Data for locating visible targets
┏━━
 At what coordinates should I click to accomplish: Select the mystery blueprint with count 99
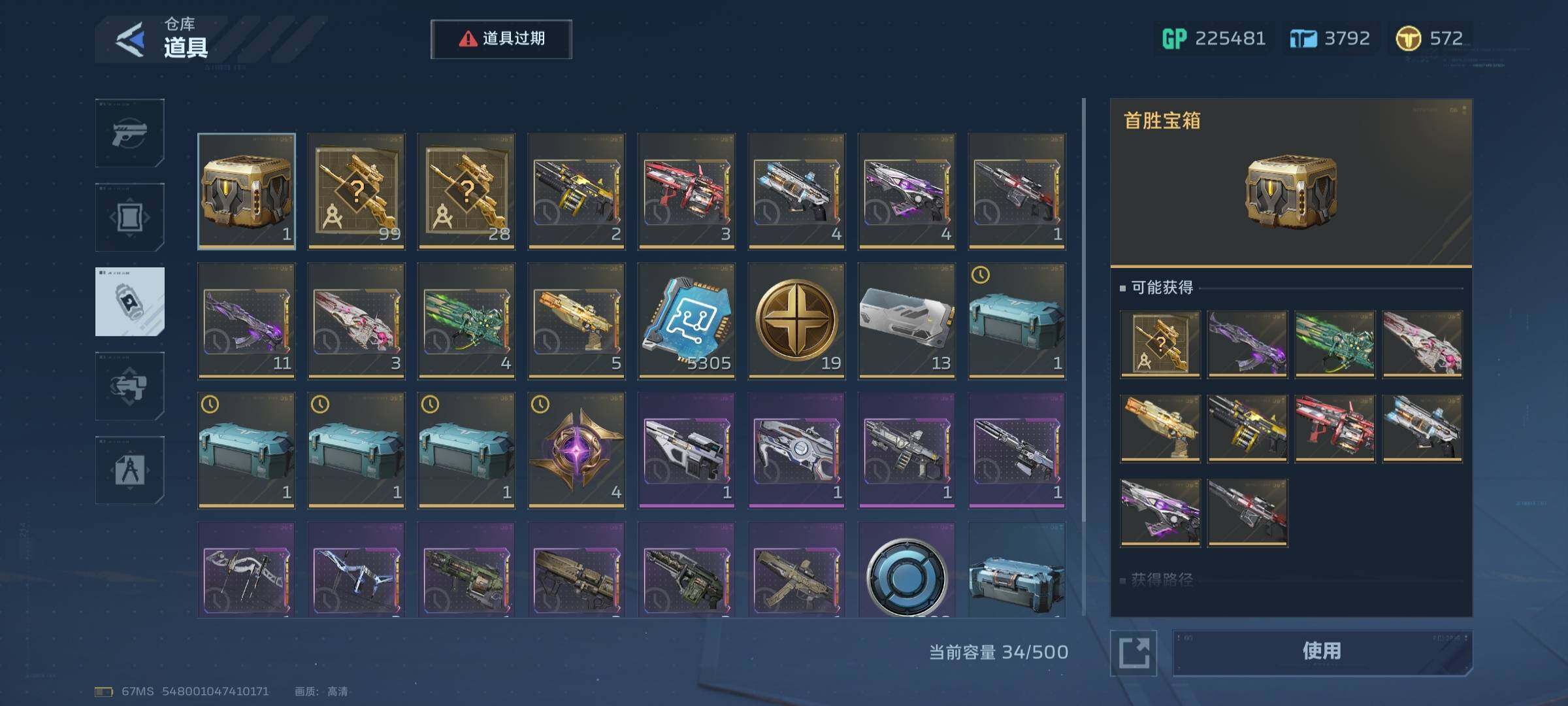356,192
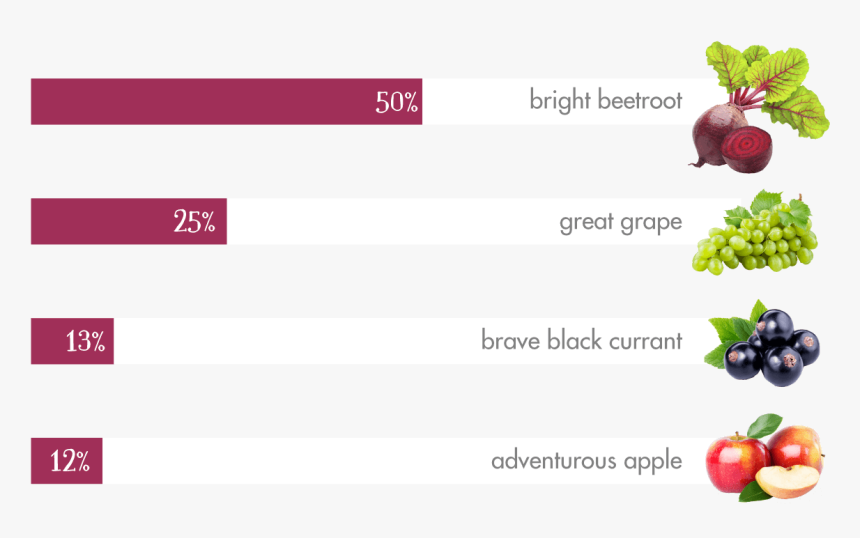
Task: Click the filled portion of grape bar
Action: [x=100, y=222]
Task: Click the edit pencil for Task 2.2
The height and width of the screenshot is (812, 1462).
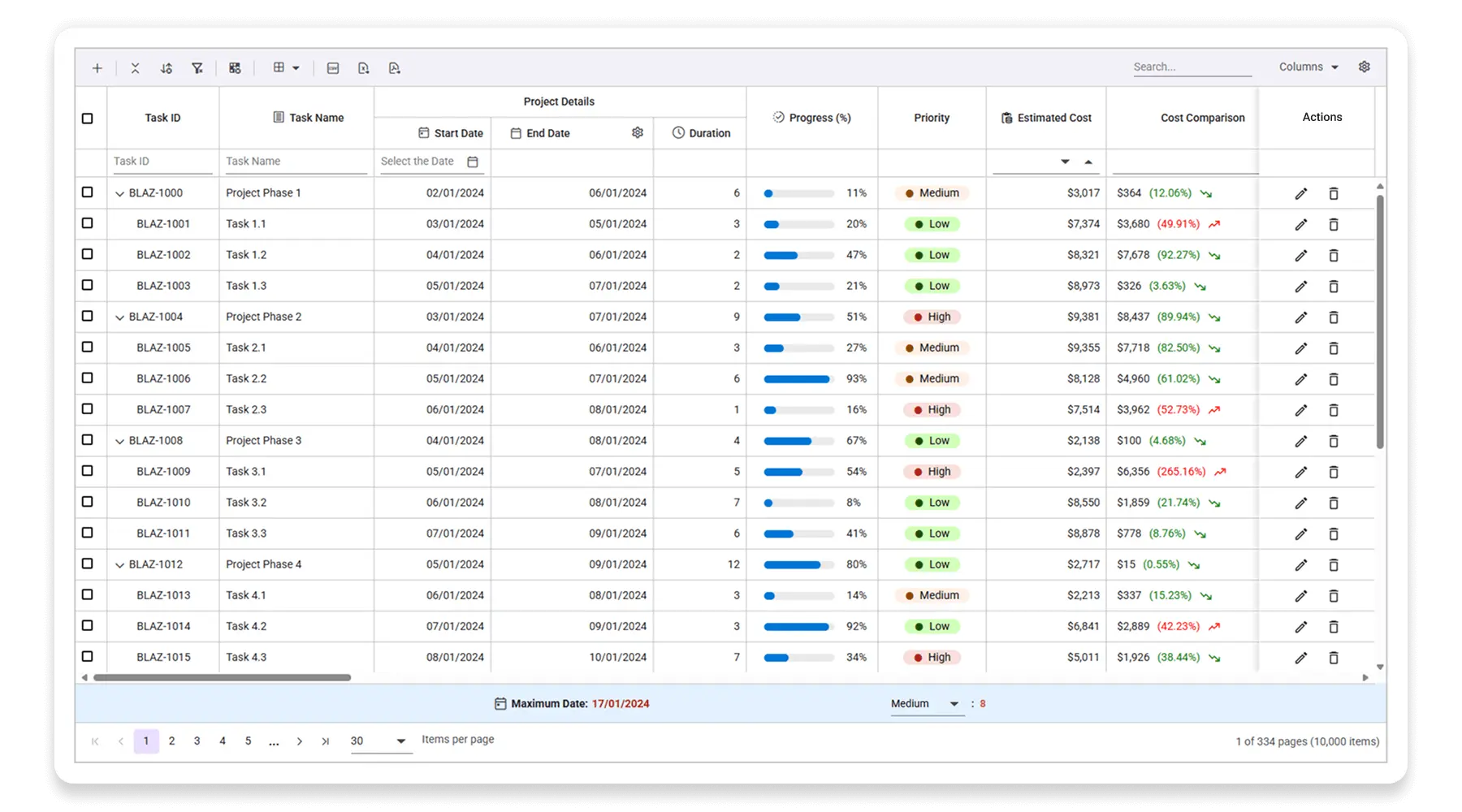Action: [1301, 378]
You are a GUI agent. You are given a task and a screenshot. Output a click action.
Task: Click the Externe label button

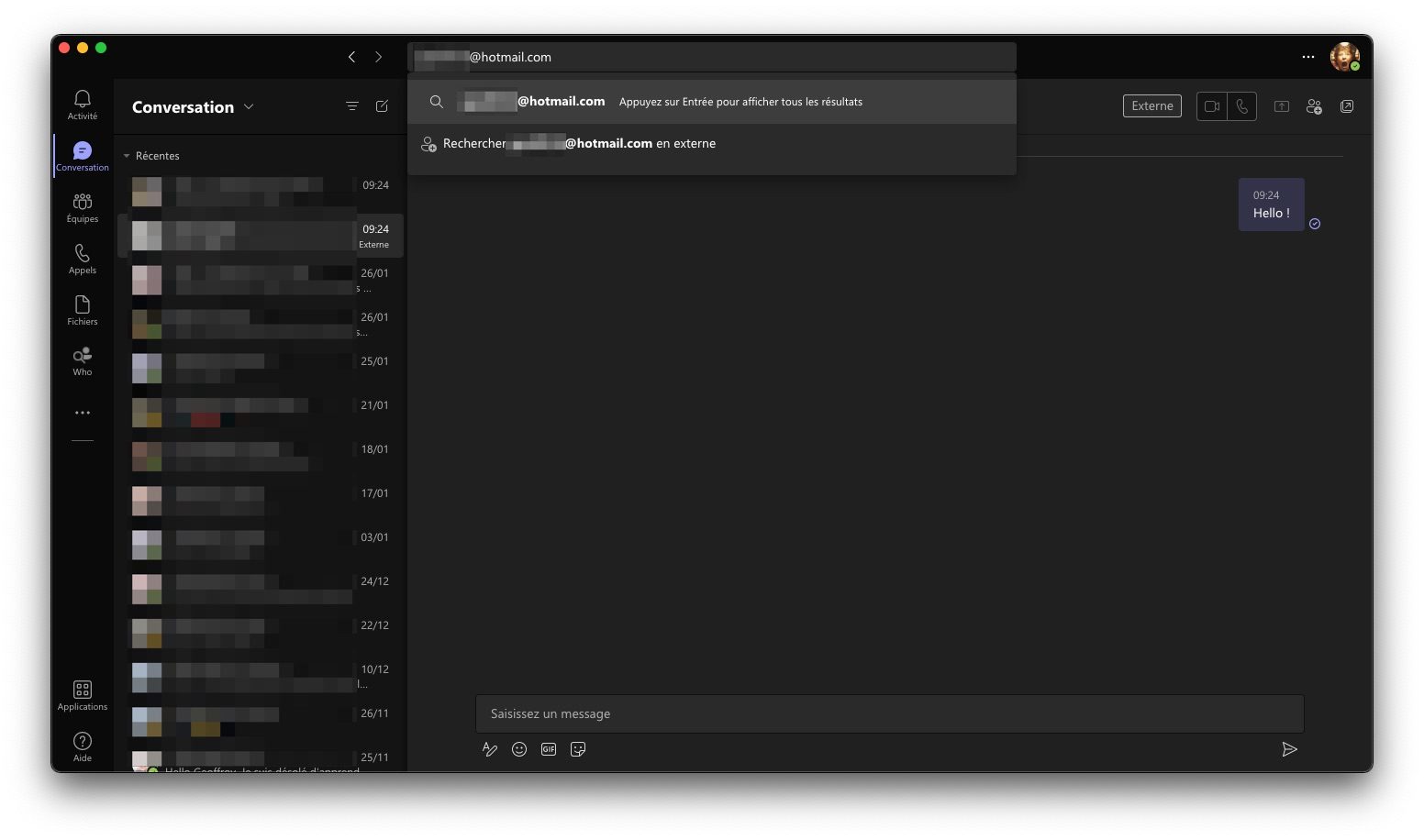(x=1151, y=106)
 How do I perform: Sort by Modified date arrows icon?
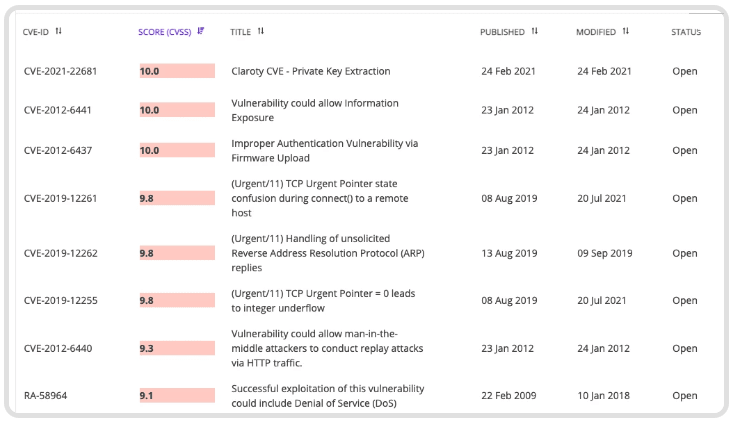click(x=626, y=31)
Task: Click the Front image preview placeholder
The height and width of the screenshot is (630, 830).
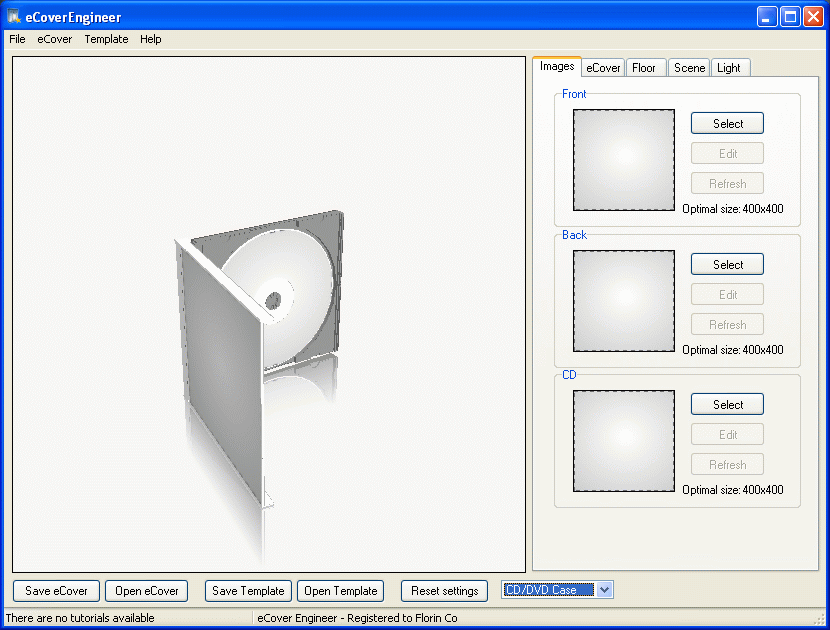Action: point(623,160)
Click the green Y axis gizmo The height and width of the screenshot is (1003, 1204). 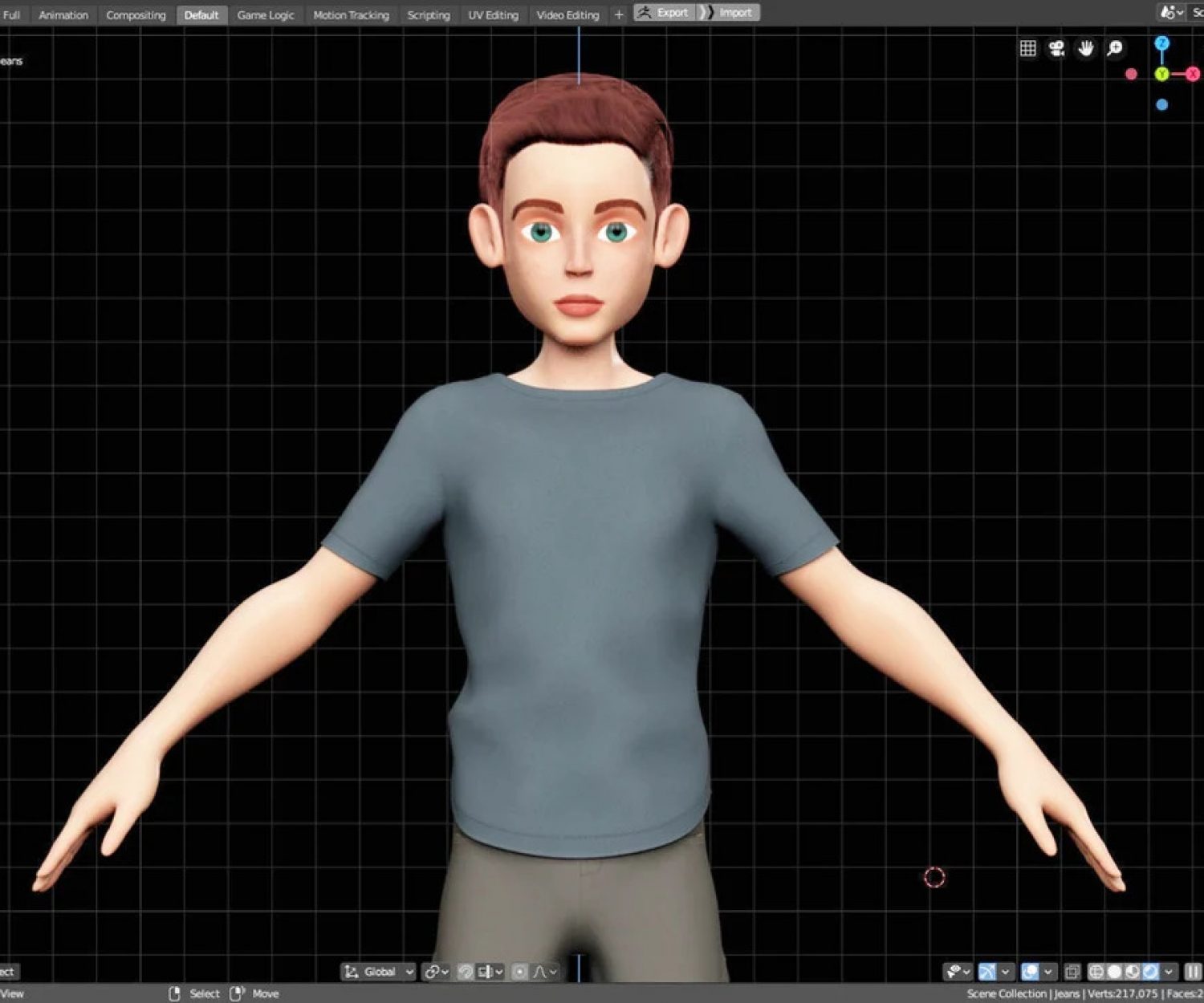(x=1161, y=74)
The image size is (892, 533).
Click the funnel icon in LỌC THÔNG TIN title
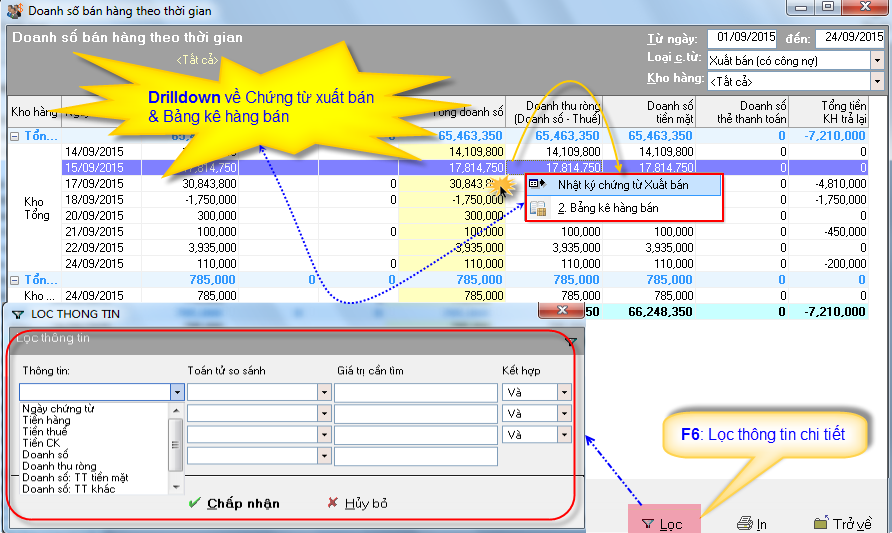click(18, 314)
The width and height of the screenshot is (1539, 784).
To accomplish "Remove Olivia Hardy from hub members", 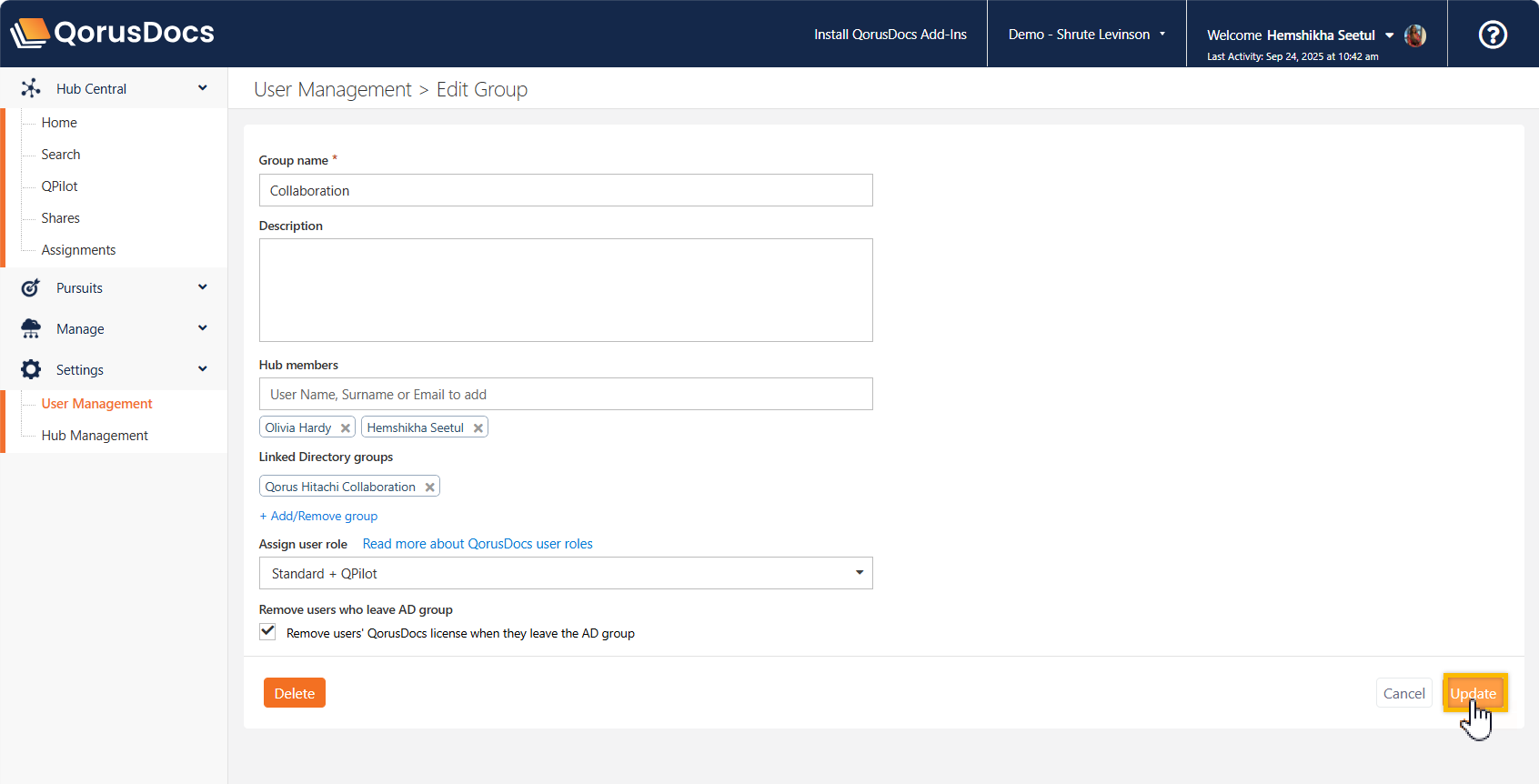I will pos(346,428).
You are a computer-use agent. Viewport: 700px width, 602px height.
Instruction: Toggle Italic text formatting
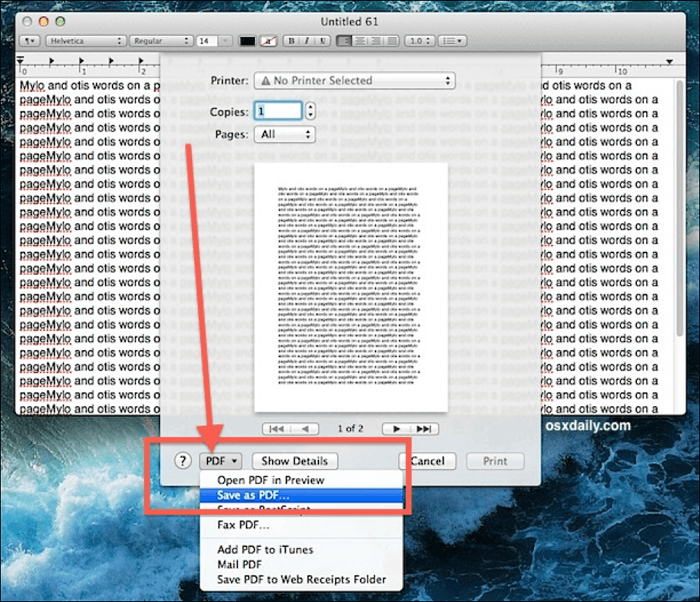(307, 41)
┗━━
• [EXERCISE TASK]: Gather every line above that contains the word "image". Copy each of those lines in full.

• [COMPLETED EXERCISE]:
Task: Click the Front image preview placeholder
The image size is (892, 533).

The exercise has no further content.